Even better is that TiVo is taking another play out of Roku’s book. This involves advertising. Over the summer, TIVO started rolling out short ads before DVR recorded content to some customers. Despite some complaints, the test was successful and the firm plans on adding ads as part of its business plan going forward.

All of this is just like Roku in its early stages. TiVo should be able to pivot its customers to the new device thanks to its better interface, live TV options and integrated DVR capabilities. Meanwhile, it should be able to clip some serious ad revenues from its users as well as “pay to access” fees from app providers. And if it’s able to seriously compete and gain traction, Roku could be looking at some serious fee compression from its smaller rival.

No wonder why ROKU stock dropped about 3% on the news.

Taking a Gamble on TIVO Stock

If there’s one lesson in the tech sector, it’s to never count out old dogs. While TiVo may be a forgotten relic, it’s clearly pivoting to the new world of streaming. And I have a feeling it could be successful. While it may not be as big as Roku, there is potential.
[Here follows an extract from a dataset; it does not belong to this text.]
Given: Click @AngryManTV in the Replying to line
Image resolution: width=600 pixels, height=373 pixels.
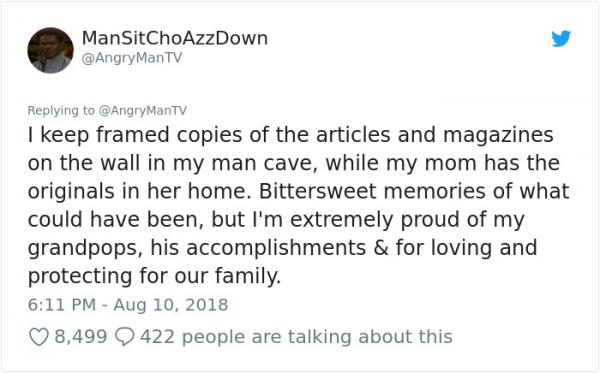Looking at the screenshot, I should coord(143,111).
Perhaps even more so considering the stock is a sub-$10 issue.

Now, the firm is planning on merging with another tech patent house and then splitting its consumer streaming operations into a separate company. But, given its potential to really make a splash as a prime platform for streaming, I think the gamble could be worth it for investors. That’s especially true if you are sitting on massive gains from ROKU stock. Selling a bit and taking a swing on TIVO may be well worth it.

At this point, TIVO stock could still be seen as a streaming gamble. Nonetheless, the odds are starting to be in investors’ favor.

At the time of this writing, Aaron Levitt was long AMZN and ROKU and is looking to start a small position in TIVO.